CyberWYX 7 / 10 23/05/2026 19:51:13 » Rispondi Mi sono avvicinato a Black Christmas soprattutto per la presenza di Margot Kidder, che conoscevo ovviamente da Superman, da Amityville Horror e da altri film. Ammetto però che non partivo con grandi aspettative: me lo immaginavo diverso, forse più vicino proprio ad Amityville Horror come narrazione, film che, nonostante la fama, mi aveva lasciato poco coinvolto, anche se posso comprenderne l'impatto considerando il legame con una presunta storia vera.

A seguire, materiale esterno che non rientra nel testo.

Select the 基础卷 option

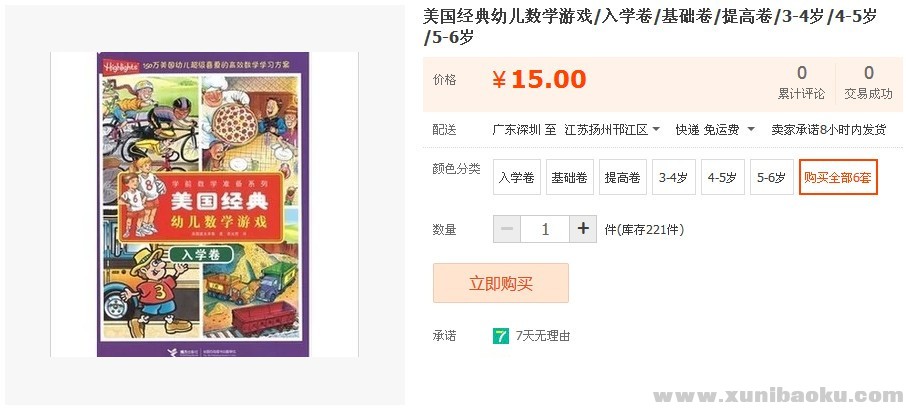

Black Christmas, invece, mi ha sorpreso. Parte subito in modo abbastanza efficace, con un tono crudo e interessante, e dopo poco l'interesse iniziale per la Kidder passa in secondo piano: a catturare è soprattutto lo svolgimento del film, che procede con curiosità, tensione e una certa capacità di tenere incollati allo schermo.
Le scene più dure risultano ancora piuttosto evidenti nella loro crudezza, ma ciò che mi ha colpito di più sono state soprattutto le telefonate del maniaco: disturbanti, malate, sgradevoli, quasi più inquietanti di molte immagini esplicite. Il film costruisce anche alcune sottotrame che, senza sembrare subito decisive, diventano poi importanti nella parte finale, che mi ha convinto e in parte anche stupito, pur lasciandomi la sensazione che avrei preferito una chiusura leggermente diversa.
Non è un film che esce dagli schemi, almeno visto oggi, ma resta un'opera solida, con una buona trama e una discreta atmosfera. Un horror che si lascia seguire con interesse e che, più che puntare solo sullo shock, lavora bene sull'inquietudine e sull'attesa.